- _Цель задания_
Обновите часть отрывка, начиная со слов «В этом контексте» и заканчивая словами «символизирует огромное государство.». Приведите её заново, заменив «локомотив» на «поезд».

- _Отрывок_

>>>

Принять время, но не распад
Принять время, но не распад
Это, конечно же, личная история. Не ностальгия и реанимация прошлого через воспоминания, не попытка сведение счетов – что-то другое.
Как так случилось, как произошло и реализовалось в кратчайший срок, казалось бы, невозможное? Практически все эти вопросы – из фильма Никиты Михалкова «Солнечный удар», который задавал их относительно отечественной катастрофы начала ХХ века.
Как так произошло, что моментально изменился человек? Или не изменился, а попросту вся общественная структура оказалось перевернутой с ног на голову, и человеческое дно, темные инстинкты, подполье вылезло наружу и стало диктовать здесь свои правила. Этот вопрос больше, чем смена идеологии, строя и даже уничтожения огромной страны – это тема разлома-раскола, что находится не в сфере идеологических противоречий, а в поле противоборства добра со злом.
В этом контексте политика, идеология, хоть и крайне важные аспекты, но все же ширма, ветхие ризы, скрывающие более грандиозную брань. Можно, конечно же, спорить о советском и русском, дробить единую историю страны, рассуждать о том, что с советским строем локомотив отечественной цивилизации на всех порах ринулся в тупик, пока не разнесся в клочья (а дальше по методу «матрешки» так же можно начать дробить историю и пенять Петру, Ивану, Владимиру, что все делали не так и пошли не тем путем, видеть во всем только путь преступлений и отступлений). Но идея-то как раз в единстве, противостоящем распаду, и в том, что советское – вовсе не ошибка, а то и преступление, но логическое последование всему отечественному пути, в котором главное – борьба против дробности, розни и усобицы. Ради целокупности, которая как раз символизирует огромное государство.

<<<

- _Блок данных_
>>>

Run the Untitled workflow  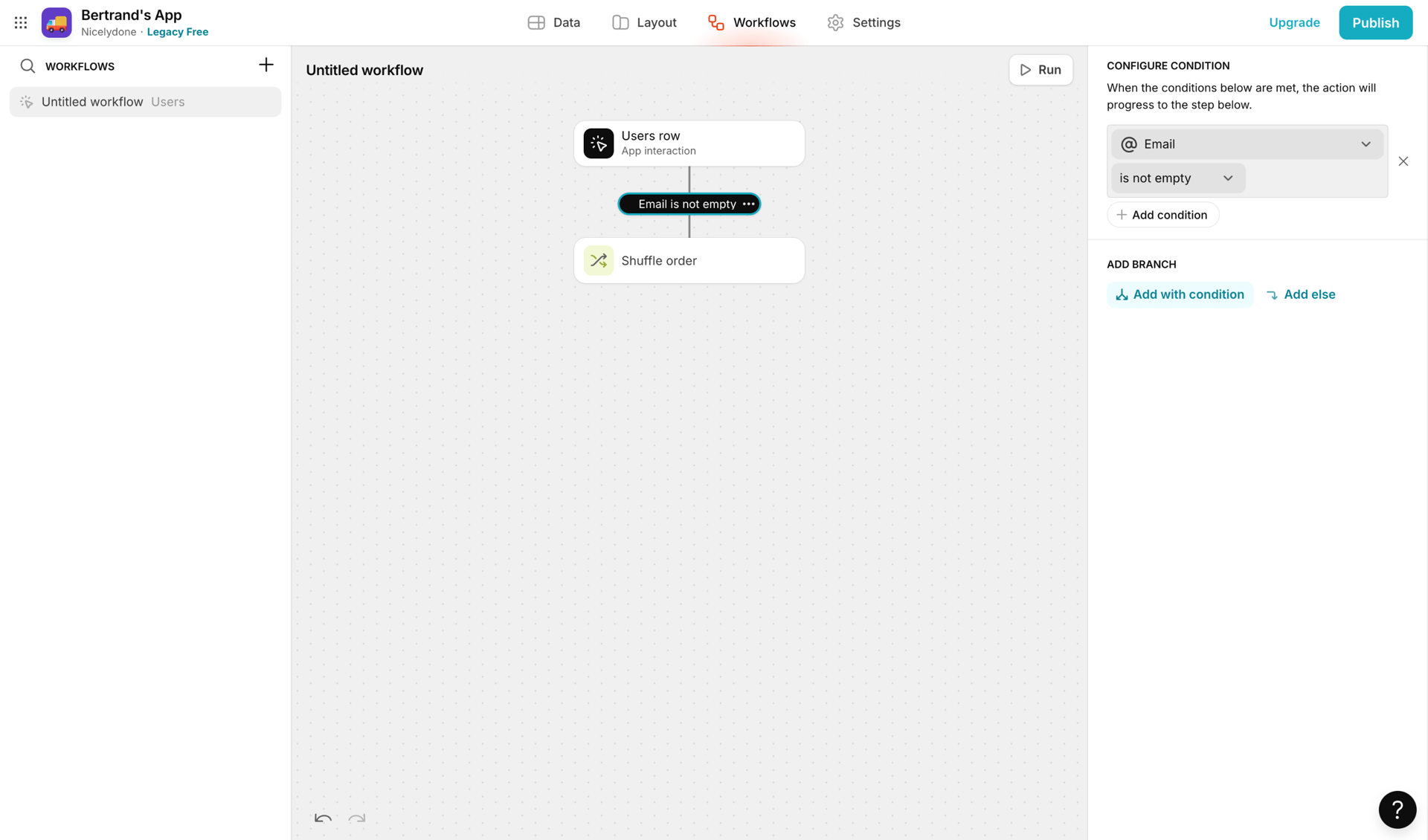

<<<

- _Решение задания_
В этом контексте политика, идеология, хоть и крайне важные аспекты, но все же ширма, ветхие ризы, скрывающие более грандиозную брань. Можно, конечно же, спорить о советском и русском, дробить единую историю страны, рассуждать о том, что с советским строем поезд отечественной цивилизации на всех порах ринулся в тупик, пока не разнесся в клочья (а дальше по методу «матрешки» так же можно начать дробить историю и пенять Петру, Ивану, Владимиру, что все делали не так и пошли не тем путем, видеть во всем только путь преступлений и отступлений). Но идея-то как раз в единстве, противостоящем распаду, и в том, что советское – вовсе не ошибка, а то и преступление, но логическое последование всему отечественному пути, в котором главное – борьба против дробности, розни и усобицы. Ради целокупности, которая как раз символизирует огромное государство.